Carol White, femme au foyer, vit une vie paisible dans sa grande maison luxueuse, auprès de son riche mari, du fils de celui-ci et de ses employés de maison. Ses journées sont bien chargées entre les cours d'aérobic, les déjeuners avec ses amies, la décoration de sa grande maison. Tout est bien rangé, tout est bien propre. La preuve, Carol ne transpire pas, ses collègues du cours de fitness l'envient pour ça.

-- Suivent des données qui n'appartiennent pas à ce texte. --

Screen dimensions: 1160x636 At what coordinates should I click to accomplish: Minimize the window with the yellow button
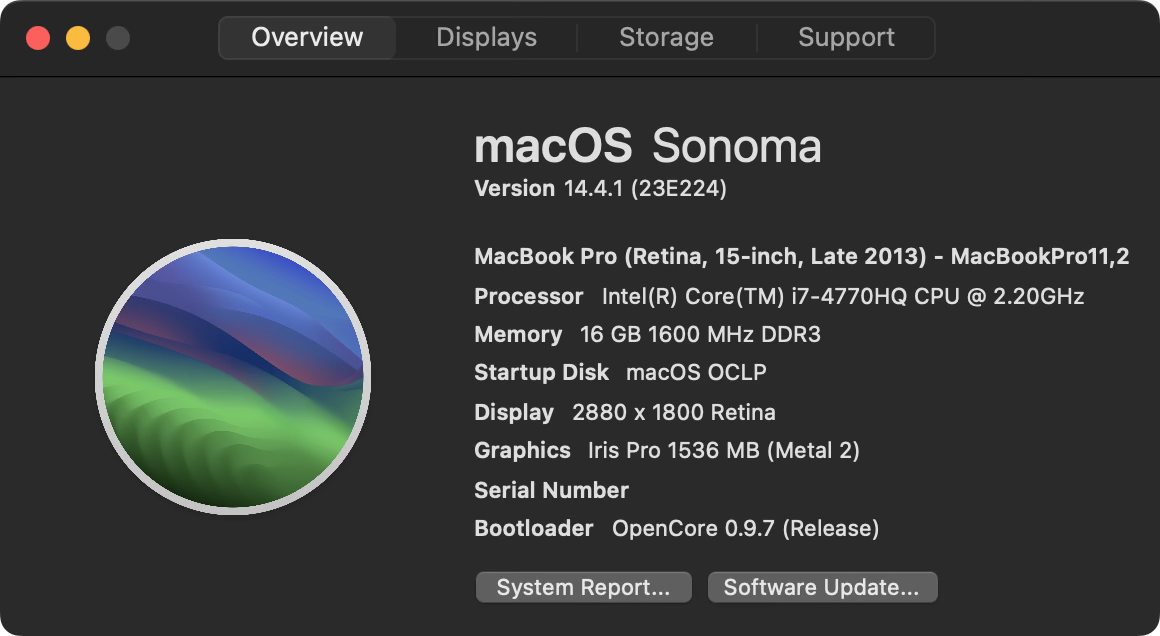tap(78, 39)
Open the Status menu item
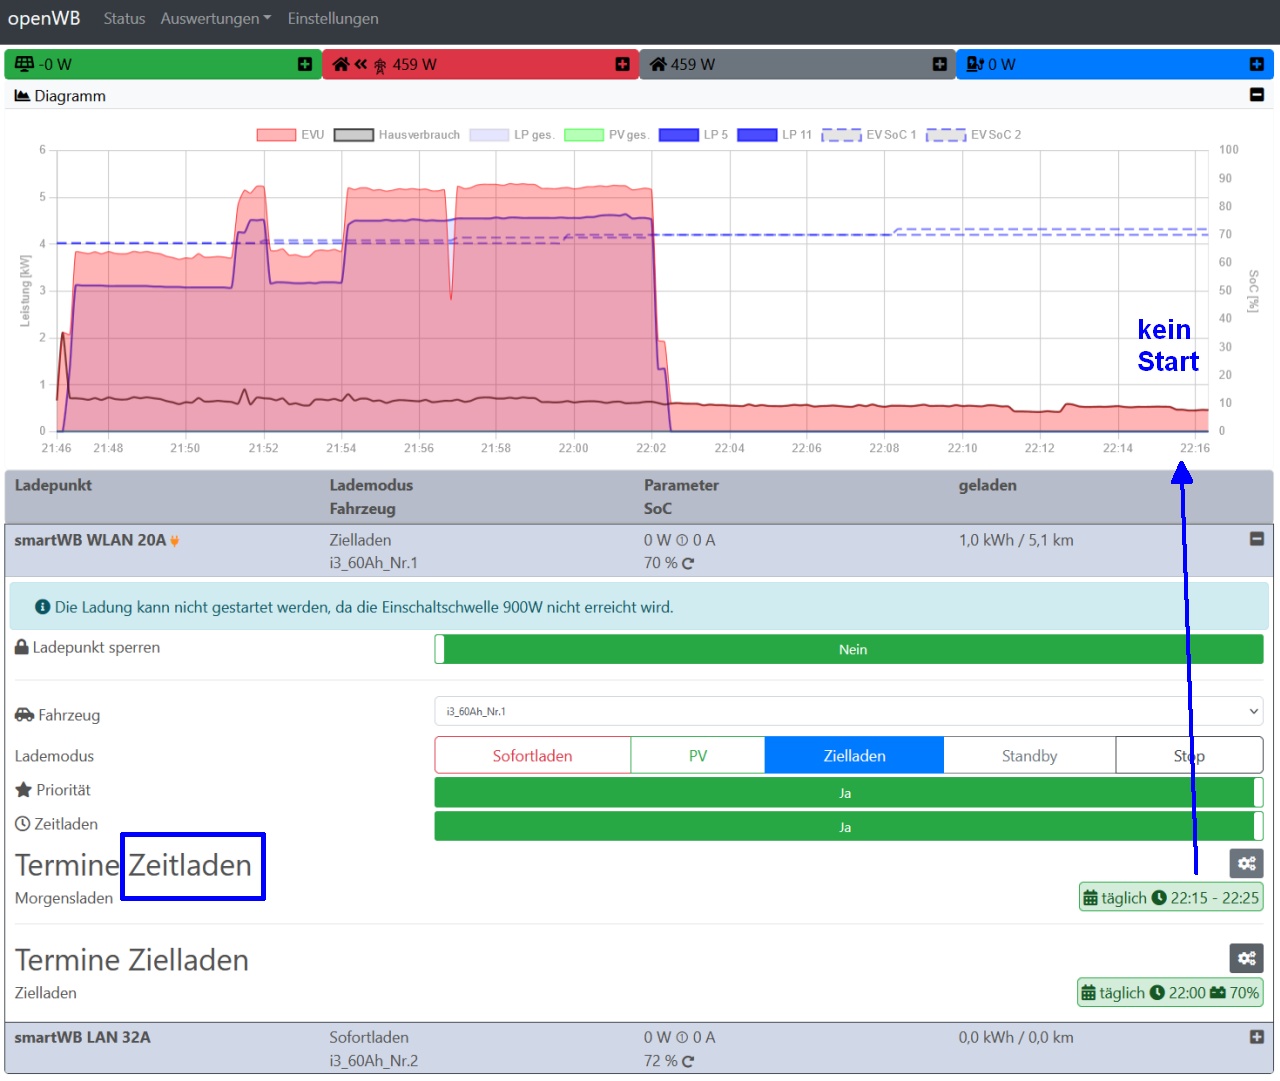Image resolution: width=1280 pixels, height=1081 pixels. click(124, 19)
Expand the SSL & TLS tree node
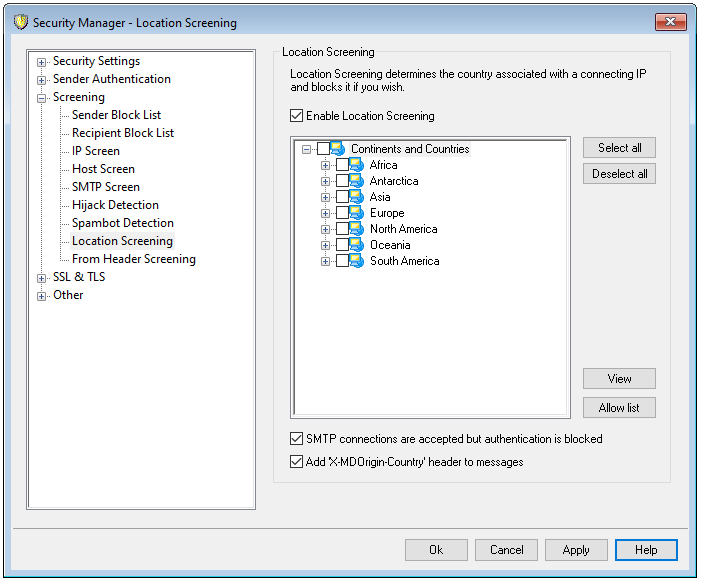The width and height of the screenshot is (701, 580). (42, 278)
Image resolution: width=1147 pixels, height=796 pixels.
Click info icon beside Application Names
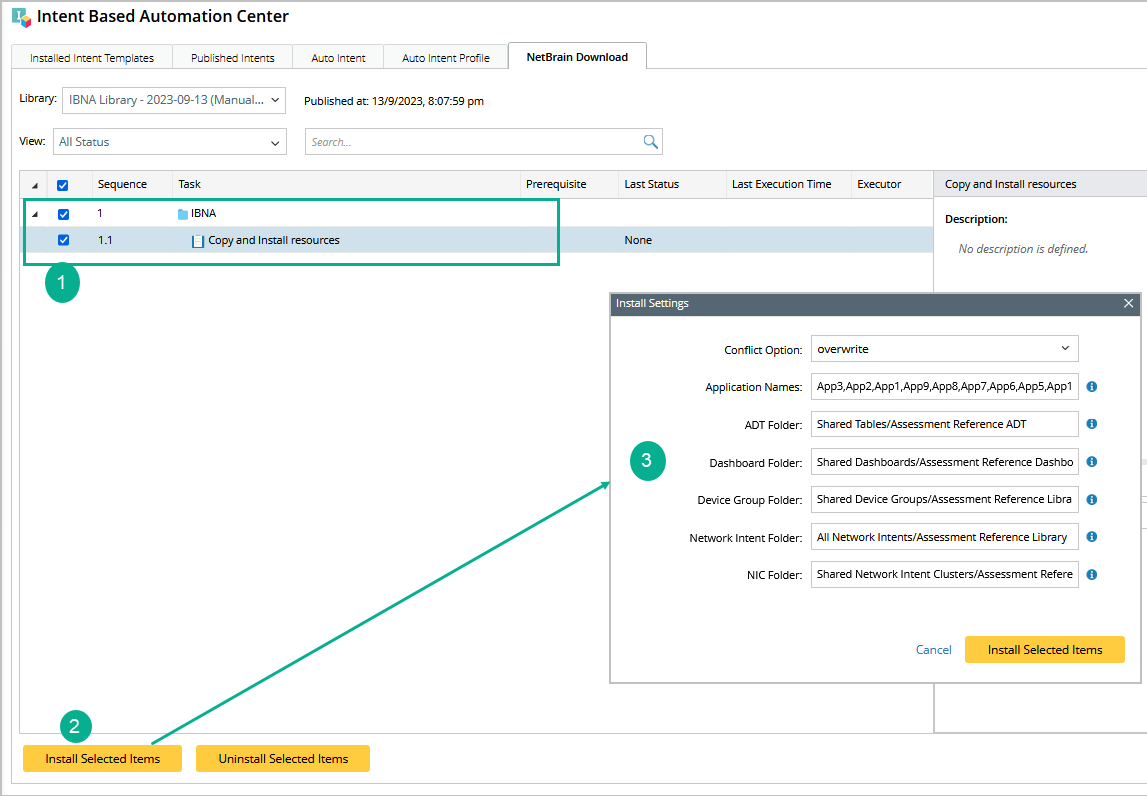1092,386
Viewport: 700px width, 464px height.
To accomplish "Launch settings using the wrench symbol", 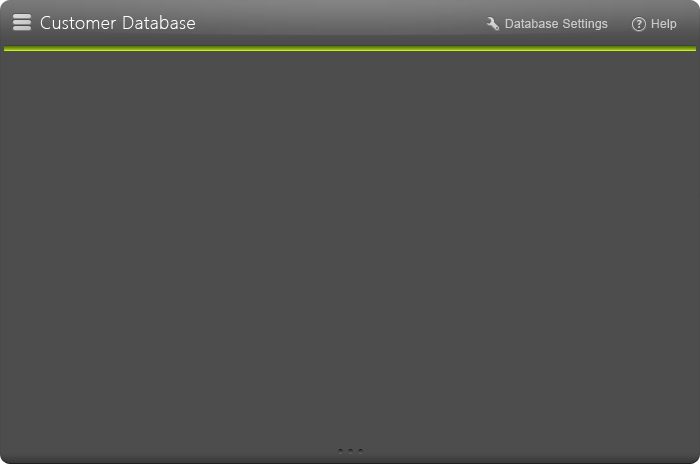I will pos(493,24).
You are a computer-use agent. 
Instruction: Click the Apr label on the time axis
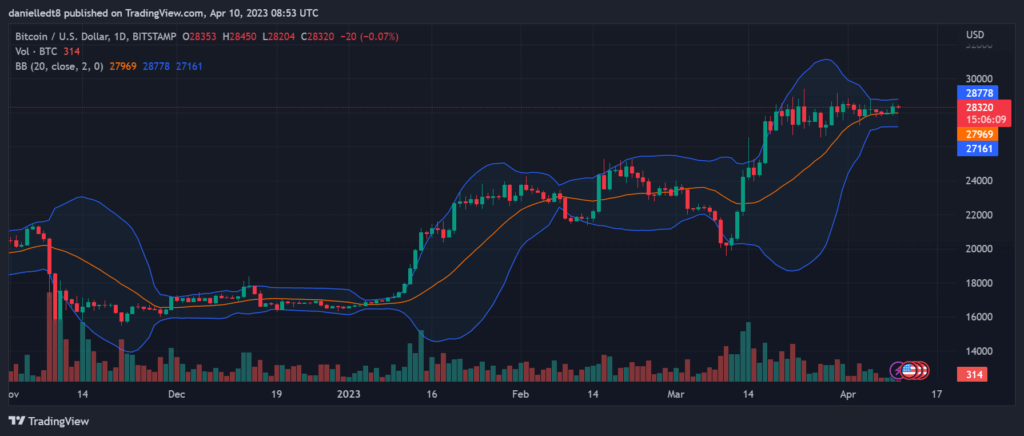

Mais, dès les premières minutes de Safe, Todd Haynes distille des indices, presque des signes cliniques, qui révèlent le raz-de-marée qui gronde et menace la surface lisse de la vie de Carol. Il s'agit tout d'abord une toux presque insignifiante mais qui inquiète. Puis, Haynes insiste sur l'absence de plaisir sexuel chez son héroïne. Une grande difficulté à définir sa personnalité également, à se positionner comme sujet : il faut voir comme elle se dérobe lorsqu'on lui demande son avis. Est-ce vraiment un hasard que son nom de famille soit White?
D'autres symptômes vont suivre. Haynes organise ainsi dans la première partie de son film un véritable relevé de symptômes, un tableau clinique précis et cruel du mal étrange qui ronge Carol, cette hypersensibilité chimique, "maladie du 20ème siècle" qui masque assez mal une dépression profonde et des troubles anxieux. Néanmoins, la mise en scène ne reste pas à distance de son héroïne et refuse la froideur diagnostique : l'angoisse vient la contaminer peu à peu elle-aussi, ce que révèlent des plans dont la complexité n'apparaît pas au premier regard, soutenue par un sound design aux accents lynchiens du meilleur effet. Le sujet de Todd Haynes n'est clairement pas l'illustration d'un cas psychiatrique pourtant passionnant mais plutôt la partage de manifestations anxieuses qui envahissent peu à peu une psyché. Ce qu'il met en scène ici, ce n'est pas seulement une névrose d'angoisse phobique, mais l'effacement d'une personne qui devient peu à peu allergique à son environnement et à elle-même.
Le film tourne définitivement le dos à son versant clinique au fur et à mesure que ses symptômes deviennent de plus en plus nombreux et violents. Carol rejoint alors une communauté new-age censée lui apporter repos et guérison. Et pourtant, plus elle s'extrémise, plus elle se retranche du monde, plus le symptôme s'installe et devient invalidant. La communauté lui propose alors un bunker ("perfectly safe") : elle y sera à l’abri des émanations chimiques, des gaz d'échappement mais aussi du monde car si le bunker est sûr, il l'est tant que personne ne met le pied dedans.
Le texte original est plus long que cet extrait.